* _TASK_: Please restate the listing below in full, word for word.

* _EXTRACTED DATA_:
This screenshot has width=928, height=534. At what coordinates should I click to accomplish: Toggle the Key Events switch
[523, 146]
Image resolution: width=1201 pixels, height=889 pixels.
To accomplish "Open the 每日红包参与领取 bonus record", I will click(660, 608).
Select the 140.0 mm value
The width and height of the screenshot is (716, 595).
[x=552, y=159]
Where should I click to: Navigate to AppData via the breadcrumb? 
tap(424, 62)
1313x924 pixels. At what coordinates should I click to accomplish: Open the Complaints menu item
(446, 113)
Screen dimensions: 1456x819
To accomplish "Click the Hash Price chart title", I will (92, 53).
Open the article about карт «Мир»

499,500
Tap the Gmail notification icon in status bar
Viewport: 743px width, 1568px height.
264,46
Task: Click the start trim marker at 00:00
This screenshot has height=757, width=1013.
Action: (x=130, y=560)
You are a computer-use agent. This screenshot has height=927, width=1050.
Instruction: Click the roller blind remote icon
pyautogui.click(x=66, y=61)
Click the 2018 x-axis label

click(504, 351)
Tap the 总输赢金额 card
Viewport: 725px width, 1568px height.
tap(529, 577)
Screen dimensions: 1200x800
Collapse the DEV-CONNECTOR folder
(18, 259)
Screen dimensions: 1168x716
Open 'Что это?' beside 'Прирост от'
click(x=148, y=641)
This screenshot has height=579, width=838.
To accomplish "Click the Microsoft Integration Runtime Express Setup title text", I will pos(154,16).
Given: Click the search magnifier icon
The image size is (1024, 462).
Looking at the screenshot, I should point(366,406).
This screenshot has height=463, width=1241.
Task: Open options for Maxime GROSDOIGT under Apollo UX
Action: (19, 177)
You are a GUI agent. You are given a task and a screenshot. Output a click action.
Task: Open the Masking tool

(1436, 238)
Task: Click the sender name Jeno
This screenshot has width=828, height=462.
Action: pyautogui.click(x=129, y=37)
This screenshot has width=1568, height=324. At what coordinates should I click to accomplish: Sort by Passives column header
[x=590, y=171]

* _SOLVED EXERCISE_:
This screenshot has width=928, height=534. At what coordinates should I click to accomplish: Toggle the Key Events switch
[523, 146]
Image resolution: width=1201 pixels, height=889 pixels.
To accomplish "Open the 每日红包参与领取 bonus record", I will click(660, 608).
Select the 140.0 mm value
The width and height of the screenshot is (716, 595).
[x=552, y=159]
Where should I click to: Navigate to AppData via the breadcrumb? 
tap(424, 62)
1313x924 pixels. At what coordinates should I click to accomplish: Open the Complaints menu item
(446, 113)
Screen dimensions: 1456x819
To accomplish "Click the Hash Price chart title", I will (92, 53).
Open the article about карт «Мир»

499,500
Tap the Gmail notification icon in status bar
Viewport: 743px width, 1568px height.
264,46
Task: Click the start trim marker at 00:00
This screenshot has height=757, width=1013.
Action: (x=130, y=560)
You are a computer-use agent. This screenshot has height=927, width=1050.
Instruction: Click the roller blind remote icon
pyautogui.click(x=66, y=61)
Click the 2018 x-axis label

click(504, 351)
Tap the 总输赢金额 card
Viewport: 725px width, 1568px height.
tap(529, 577)
Screen dimensions: 1200x800
Collapse the DEV-CONNECTOR folder
(18, 259)
Screen dimensions: 1168x716
Open 'Что это?' beside 'Прирост от'
click(x=148, y=641)
This screenshot has height=579, width=838.
To accomplish "Click the Microsoft Integration Runtime Express Setup title text", I will pos(154,16).
Given: Click the search magnifier icon
The image size is (1024, 462).
Looking at the screenshot, I should point(366,406).
This screenshot has height=463, width=1241.
Task: Open options for Maxime GROSDOIGT under Apollo UX
Action: (19, 177)
You are a GUI agent. You are given a task and a screenshot. Output a click action.
Task: Open the Masking tool

(1436, 238)
Task: Click the sender name Jeno
This screenshot has width=828, height=462.
Action: pyautogui.click(x=129, y=37)
This screenshot has width=1568, height=324. At what coordinates should I click to accomplish: Sort by Passives column header
[x=590, y=171]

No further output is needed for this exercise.